1) A time that we forgave someone for something that was very difficult to forgive
2) A time that someone forgave us for something that we did that would have been equally difficult for that person to forgive, and
3) A kindness that was given or done to us that changed everything - a game changer

All of a sudden, using this simple exercise, over 50 of us were tapping into our emotional vaults, personally connecting with the heart of Les Misérables.

I felt so honoured being among this dedicated and talented cast and crew last night as we sang through the entire show.  There were a number of times as I watched and listened that I was overwhelmed by the beauty of what I was experiencing.  Despite suffering through sore throats and colds, Tim Heggie and Sheldon Dahl did amazingly well in the lead roles of Valjean and Javert.  Kelli Northrup, Diana Moser and Lindsay Ingersoll were particularly striking last night, as were so many of the ensemble, belting out their solos, large and small.

Going through the singing phase of this rehearsal process, I get to sit next to some of the youngest and most delightful members of the cast.  Grace Lima and Amrita Mosale, sharing the role of young Cosette, and Reese Stanley, playing Gavroche, are doing such wonderful jobs.

There have been a few cast changes since we left for Christmas holidays, caused by emergent work conflicts and other things.  Greg Lupul has stepped into the vocally demanding role of Enjolras.  He's a great addition to the ensemble and has bravely stepped up to play the lead revolutionary.  I'm so glad he's with us.

As we were in Mexico, we missed a few singing rehearsals that happened early in the New Year.  I heard compelling accounts of the impact that Kyle Beeson, a pipeline operator working in the oil sands, was having as Marius, particularly during his emotionally heart-wrenching "Empty Chairs at Empty Tables" solo near the end of the show.

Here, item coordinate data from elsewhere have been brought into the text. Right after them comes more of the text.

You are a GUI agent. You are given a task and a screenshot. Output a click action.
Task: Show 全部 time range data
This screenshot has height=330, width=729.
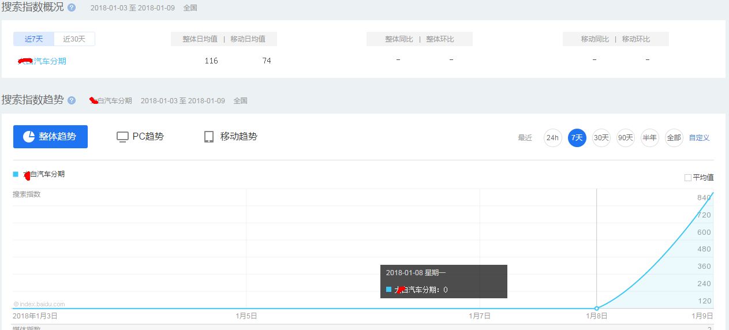[x=674, y=138]
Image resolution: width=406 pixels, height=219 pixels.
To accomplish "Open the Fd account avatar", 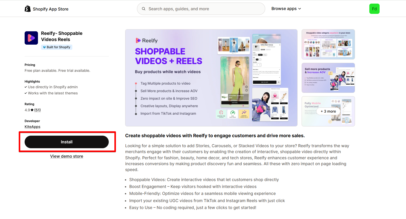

"It was the first time that any of us, except for Susan (Music Director), had heard him sing it," said Steph Link, stage manager.  "When he was done, our jaws were hanging on the floor."

In this context, my expectations were stratospheric as he launched into Marius's beautiful song eulogizing and grieving the loss of his revolutionary comrades.  Among a stellar cast of principles with an excess of talent and experience, Beeson, as a theatrical first-timer, demonstrated unparalleled instinct, natural skill, and emotional depth.  I, too, was speechless as he finished the song.

"Oh my goodness," I muttered to myself under my breath.  It was one of the most beautiful performances I had ever seen.

Goosebumps and shivers were in abundance last night.  We are about to dive into a frenetic couple of days of initial blocking, an element of Claude Giroux's directing style that I've become quite familiar with after going through several productions with him over the years.

"At this stage I work very quickly," he said to the cast.  "You're going to find that the next few rehearsals are going to be crazy fast.  I'll have to ask for your patience.  I tend to slow things down the further along we go in the process."

Les Misérables opens on February 14.  There is no doubt in my mind that it will be one of the most remarkable productions that Fort McMurray has ever seen, both in terms of scope and scale, and in terms of emotional impact.  We are going to keep "grace" in our hearts and minds, and honour this beautiful story.  We hope that you will grace us with your presence.